The Pain Free Diet Blog

Plant-based, Paleo, probiotics, prebiotics, antibiotics, GMO, gluten-free, organic, all-natural, cleanses, detoxification, supplement, don’t supplement. Pretty confusing right? What is truly healthy and what is not? What is missing in the healthcare system that can treat your pain safely and effectively? Weekly articles explore trending topics, dig into the science, and debunk myths while giving you a sustainable approach to eliminate pain and improve your long-term health, function and vitality.




By: Jonathan Tait, D.O.

I read an article recently in NPR talking about the popularity of scare tactics, fear-driven marketing, and pseudoscience being used by the ballooning number of “experts” adding information and growing their following on the Internet.

It is my prediction for 2015 that this type of information will be pumped into your email inbox and newsfeed in the coming year with ever-increasing volume.

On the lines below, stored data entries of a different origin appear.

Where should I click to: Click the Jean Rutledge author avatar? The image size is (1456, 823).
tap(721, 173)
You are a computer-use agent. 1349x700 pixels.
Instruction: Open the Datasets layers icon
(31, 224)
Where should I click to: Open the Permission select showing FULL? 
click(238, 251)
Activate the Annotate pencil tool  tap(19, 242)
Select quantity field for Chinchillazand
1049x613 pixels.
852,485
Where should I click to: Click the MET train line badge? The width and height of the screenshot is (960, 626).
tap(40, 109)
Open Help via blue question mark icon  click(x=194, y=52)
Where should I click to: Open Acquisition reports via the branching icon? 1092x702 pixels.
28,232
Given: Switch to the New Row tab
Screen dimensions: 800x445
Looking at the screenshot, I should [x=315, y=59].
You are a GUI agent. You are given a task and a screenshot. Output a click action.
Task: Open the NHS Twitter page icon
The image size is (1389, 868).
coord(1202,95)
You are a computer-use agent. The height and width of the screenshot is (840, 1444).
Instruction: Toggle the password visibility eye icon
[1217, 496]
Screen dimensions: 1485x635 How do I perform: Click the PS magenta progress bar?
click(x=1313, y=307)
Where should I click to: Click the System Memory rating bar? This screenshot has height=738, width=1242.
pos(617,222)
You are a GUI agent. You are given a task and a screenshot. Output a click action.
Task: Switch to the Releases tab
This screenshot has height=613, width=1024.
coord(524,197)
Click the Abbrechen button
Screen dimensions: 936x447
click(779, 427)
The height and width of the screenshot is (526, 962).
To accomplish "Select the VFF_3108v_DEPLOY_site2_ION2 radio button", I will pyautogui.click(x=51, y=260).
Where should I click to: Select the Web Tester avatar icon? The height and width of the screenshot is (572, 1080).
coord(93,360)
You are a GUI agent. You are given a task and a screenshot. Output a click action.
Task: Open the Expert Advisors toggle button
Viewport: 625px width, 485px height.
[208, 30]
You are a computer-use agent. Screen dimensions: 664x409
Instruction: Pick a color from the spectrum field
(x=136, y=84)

Get your boots and shovel because a lot of it smells, and it is piled high and deep.

The Internet is a wonderful tool at your fingertips, accessible each second of the day, allowing you to access an unfathomable amount of information – information however that is constantly evolving and changing.

In just a few clicks, keystrokes, or a voice command to your phone you can have the answer to any question you have. So what is the problem?

You are left to decipher whether or not the information you find in a search (or what is being marketed to you on the page after you input that search) was written or produced by someone with expertise in that area (often times not), is supported by the weight of the research evidence in the context it is being discussed (often times not), and is good intentioned to inform and educate the reader (often times not).

While I could crank out an email to you every day, post a hundred things on social media each week, or promote to you every product sent my way for a hopeful endorsement, I choose not to.

Why? Isn’t that the best way to market? Shouldn’t I constantly be bombarding my audience with more intrusive ads forcing their submission to the click?

Frankly I don’t have the time to do that even if I chose to. I have a full-time job as a physician, and that takes a good chunk of my time as I help patients fight against the current of what is going on in our “health care” system. I don’t spend my day cranking out marketing schemes (like some of the high profile doctor endorsements you may see) to get you to buy more stuff from me that may or may not impact your health.

Don’t get me wrong; I would like you to buy my book. However, the difference is that I put a painstaking amount of time into the research of the content in my book over the past few years. I can’t say that of most of the social media drivel that seems to get the most likes, shares, and forwards. Such is life in media.

Second, I am careful and respectful about adding to the pile of information being thrown at you on an epic scale each day – especially in the form of email and social media. According to the American Institute of Stress, “media overload” such as television, radio, email, Internet and social media is the #6 cause of stress for Americans. By the way, chronic illness or chronic pain ranked #3.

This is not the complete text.